72% des micro-entrepreneurs ne passent pas le cap des cinq ans : et si le problème n'était pas la création ?

72 % des micro-entrepreneurs ne passent pas le cap des cinq ans : et si le problème n’était pas la création ?

La France a gagné la bataille de l’accès à l’entrepreneuriat, mais elle n’a pas encore remporté celle de la pérennité. En effet, chaque année, près de 759 000 personnes rejoignent le régime de la micro-entreprise, un chiffre qui a presque doublé en sept ans. Toutefois, une étude de l’Insee révèle une réalité préoccupante : parmi les micro-entrepreneurs qui ont démarré leur activité, seulement 39 % sont encore actifs cinq ans plus tard. Si l’on inclut ceux qui n’ont jamais concrétisé leur projet, ce taux tombe à 28 %. En d’autres termes, plus de sept personnes sur dix ayant franchi le pas aujourd’hui auront cessé leur activité avant leur cinquième anniversaire.

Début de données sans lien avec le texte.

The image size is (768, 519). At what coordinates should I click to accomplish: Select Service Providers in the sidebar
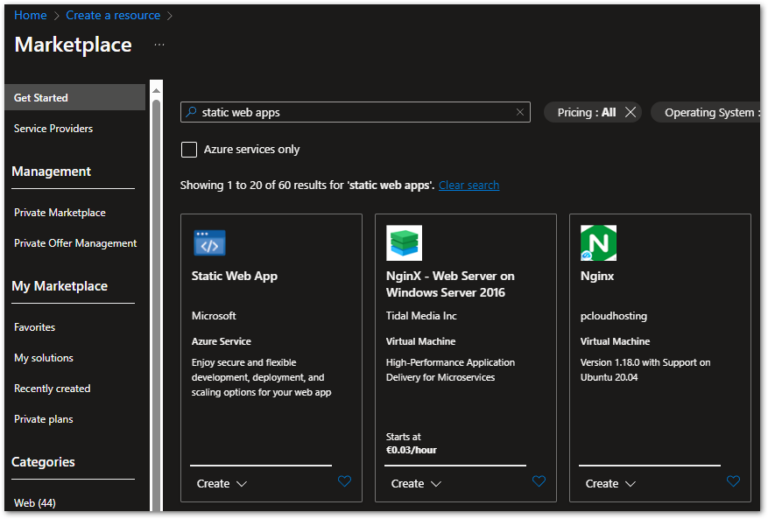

Le taux de survie à cinq ans est de 63 % pour les entreprises individuelles classiques et de 71 % pour les sociétés, ce qui souligne que l’auto-entreprise, bien qu’elle soit une porte d’entrée vers l’entrepreneuriat, se referme rapidement derrière ceux qui l’ont franchie. Ce constat n’est pas un simple hasard ; l’écart persiste à travers différents secteurs d’activité, âges des créateurs et niveaux d’expérience.

Le micro-entrepreneuriat a permis à de nombreux Français de tester une activité ou de générer un revenu complémentaire sans mobiliser les ressources d’une structure juridique classique. Cependant, le problème ne réside pas dans la création elle-même, mais dans ce qui se passe après.

Créer une micro-entreprise est désormais accessible, mais cette facilité a un revers. Les décisions se prennent rapidement, sans un véritable accompagnement pour anticiper les conséquences. Les choix fiscaux, le recours à l’ACRE et les seuils de chiffre d’affaires à respecter ont des répercussions qui s’étendent sur plusieurs années.

L’Insee indique que recevoir un accompagnement en matière de conseil ou de soutien logistique augmente de 7 points la probabilité d’être encore actif cinq ans après la création. Les créateurs bénéficiant d’une aide dédiée voient cette probabilité augmenter de 6 points. Bien que la causalité ne soit pas formellement établie, la corrélation est claire : ceux qui sont guidés durent plus longtemps que ceux laissés à leurs propres choix.

Cependant, l’accompagnement est souvent considéré comme un service ponctuel, limité à la création. Les difficultés rencontrées par les micro-entrepreneurs s’étalent sur toute la durée de l’activité, de la première déclaration de chiffre d’affaires à la cessation éventuelle.

Un indicateur de pérennité à cinq ans, prenant en compte le rôle de l’accompagnement, offrirait une image plus précise de l’efficacité des dispositifs de soutien à l’entrepreneuriat. La France a simplifié l’accès à l’entrepreneuriat, mais il lui reste à garantir la durabilité des projets, ce qui pourrait constituer la prochaine étape d’une politique de soutien véritablement efficace.